Let me rephrase that:

If the people in country X want to steal other people's money the responsible way to do it is to use taxes.

I agree.

Hey physics guys. The USSR failed. Europe can't support its welfare state. America will be severely strained by its welfare state. And you guys want more of the same? With Big Physics on the government dole I understand your orientation. However, it may not be popular with the run of mill citizen who dislikes having his pocket picked.


I know how you can get back in the good graces of the average citizen. Give them the physics to build a low cost p-B11 (proton - Boron 11) burning fusion reactor which can deliver power to the grid and your esteem in the eyes of the average citizen will go way up. They might be more willing to open their wallets.

Get cracking.

BTW I'm working on an open source test reactor along the Bussard Polywell lines. I'm short a plasma physicist. Any one care to join in?

*-*-*

- Study questions
a) Reproduce the portion of the passage on taxes and fusion research starting with "Let me rephrase" and going on through "his pocket picked.".
b) Extend the passage on taxes and fusion research, picking up after its final sentence.

- Listed records
*-*-*

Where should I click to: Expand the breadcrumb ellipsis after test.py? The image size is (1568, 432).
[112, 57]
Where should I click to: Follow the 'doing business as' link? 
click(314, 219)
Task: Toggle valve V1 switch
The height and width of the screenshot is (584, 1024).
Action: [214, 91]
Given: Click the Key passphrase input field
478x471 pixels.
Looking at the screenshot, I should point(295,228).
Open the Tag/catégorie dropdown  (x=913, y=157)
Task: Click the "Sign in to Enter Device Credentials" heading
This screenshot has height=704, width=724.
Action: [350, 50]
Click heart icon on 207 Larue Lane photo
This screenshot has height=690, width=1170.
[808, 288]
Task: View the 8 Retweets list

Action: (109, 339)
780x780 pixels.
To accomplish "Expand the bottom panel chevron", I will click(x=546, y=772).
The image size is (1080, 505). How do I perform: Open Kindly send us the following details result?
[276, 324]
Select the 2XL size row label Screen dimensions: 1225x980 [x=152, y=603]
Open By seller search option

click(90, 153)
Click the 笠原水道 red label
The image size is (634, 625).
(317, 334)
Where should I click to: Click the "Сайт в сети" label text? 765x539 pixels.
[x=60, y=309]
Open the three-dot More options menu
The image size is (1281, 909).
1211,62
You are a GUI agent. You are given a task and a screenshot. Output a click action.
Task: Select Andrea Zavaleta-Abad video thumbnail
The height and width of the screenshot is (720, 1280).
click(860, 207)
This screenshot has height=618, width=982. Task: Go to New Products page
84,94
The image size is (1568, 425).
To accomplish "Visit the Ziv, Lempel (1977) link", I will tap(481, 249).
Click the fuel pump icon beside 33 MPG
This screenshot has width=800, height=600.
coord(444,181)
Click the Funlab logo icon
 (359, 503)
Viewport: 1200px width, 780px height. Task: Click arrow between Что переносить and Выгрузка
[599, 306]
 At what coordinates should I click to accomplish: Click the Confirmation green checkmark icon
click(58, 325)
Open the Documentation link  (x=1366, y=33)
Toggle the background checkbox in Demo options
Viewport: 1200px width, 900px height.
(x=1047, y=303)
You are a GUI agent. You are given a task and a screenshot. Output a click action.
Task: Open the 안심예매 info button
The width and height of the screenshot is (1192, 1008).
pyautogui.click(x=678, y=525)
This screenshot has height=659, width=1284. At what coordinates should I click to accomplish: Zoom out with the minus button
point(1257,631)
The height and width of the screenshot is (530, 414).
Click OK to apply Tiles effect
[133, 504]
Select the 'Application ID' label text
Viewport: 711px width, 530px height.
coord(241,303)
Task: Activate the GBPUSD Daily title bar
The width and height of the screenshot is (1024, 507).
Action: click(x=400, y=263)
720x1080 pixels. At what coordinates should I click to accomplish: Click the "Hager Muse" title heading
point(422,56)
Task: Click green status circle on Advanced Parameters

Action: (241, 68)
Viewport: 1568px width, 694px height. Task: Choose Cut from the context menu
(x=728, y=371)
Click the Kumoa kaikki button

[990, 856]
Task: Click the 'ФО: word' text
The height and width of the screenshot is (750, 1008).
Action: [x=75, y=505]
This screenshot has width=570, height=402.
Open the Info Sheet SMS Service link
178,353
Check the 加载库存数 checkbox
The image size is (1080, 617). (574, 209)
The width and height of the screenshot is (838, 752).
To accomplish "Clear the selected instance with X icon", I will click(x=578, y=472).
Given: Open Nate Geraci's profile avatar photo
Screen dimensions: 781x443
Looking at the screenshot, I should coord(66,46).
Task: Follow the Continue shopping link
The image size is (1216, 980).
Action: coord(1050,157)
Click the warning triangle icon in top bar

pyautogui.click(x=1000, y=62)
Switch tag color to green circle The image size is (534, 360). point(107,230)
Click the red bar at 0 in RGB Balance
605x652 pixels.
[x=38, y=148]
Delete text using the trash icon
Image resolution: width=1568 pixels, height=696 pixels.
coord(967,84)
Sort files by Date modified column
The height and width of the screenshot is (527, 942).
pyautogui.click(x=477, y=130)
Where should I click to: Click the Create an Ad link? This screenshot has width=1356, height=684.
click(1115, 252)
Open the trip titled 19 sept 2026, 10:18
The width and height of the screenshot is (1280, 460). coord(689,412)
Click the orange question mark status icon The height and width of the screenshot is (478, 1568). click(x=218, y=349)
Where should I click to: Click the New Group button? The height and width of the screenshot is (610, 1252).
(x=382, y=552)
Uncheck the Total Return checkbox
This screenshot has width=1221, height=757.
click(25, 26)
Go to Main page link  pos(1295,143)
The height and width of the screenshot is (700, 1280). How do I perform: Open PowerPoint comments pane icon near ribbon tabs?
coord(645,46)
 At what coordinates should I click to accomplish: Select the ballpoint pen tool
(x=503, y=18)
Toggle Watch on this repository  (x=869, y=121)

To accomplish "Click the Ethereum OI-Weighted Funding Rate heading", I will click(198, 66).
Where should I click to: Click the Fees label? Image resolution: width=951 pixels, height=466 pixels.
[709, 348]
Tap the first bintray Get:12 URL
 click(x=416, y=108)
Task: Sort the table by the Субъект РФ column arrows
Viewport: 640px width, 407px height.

*-*-*

- Exercise answers
a)
Let me rephrase that:

If the people in country X want to steal other people's money the responsible way to do it is to use taxes.

I agree.

Hey physics guys. The USSR failed. Europe can't support its welfare state. America will be severely strained by its welfare state. And you guys want more of the same? With Big Physics on the government dole I understand your orientation. However, it may not be popular with the run of mill citizen who dislikes having his pocket picked.

b)
IEC Fusion Technology blog

If you are not familiar with Dr. Bussard's work here is a good place to start:

Easy Low Cost No Radiation Fusion. Actually it is not no radiation. A 100 MW reactor will produce about 1 Kw of neutrons. Not too hard to shield. Not significant for making plutonium. So I learned a bit since I wrote that.


You really want to do something for the poor of the world? Forget Socialism. Reduce the cost of energy. That is actually within your means.

Better yet get us off the oil standard.

Yeah. The LHC (Large - they are not kidding - Hadron Collider) is sexy. And the superconducting magnets are thrilling. Well they thrill me, but I've been known to have some strange fetishes. Evidently that is one of them.


You guys need to focus for a few years on providing benefits to society. Don't you know there is a war on? It could be ended with physics and I don't mean bigger bombs.

There are a number of IEC fusion devices out there. From my studies the Bussard Reactor looks to be the most likely to succeed. However, if you don't like that there is a commercial venture Tri Alpha Energy. Or the guys at the University Wisconsin. Or Champaign Urbana.

Here is a look at some of the small fusion projects [pdf] currently going on in America.

Give what you can. An hour a week would be a start.

Cross Posted at Classical Values


LarryD said...

The revenue obtained from a tax rate of 0% is 0.

The revenue from a tax rate of 100% is very near 0, too, as anyone working will do their best to avoid the confiscatory taxes. And if you can't avoid the taxes, there is no reason to work.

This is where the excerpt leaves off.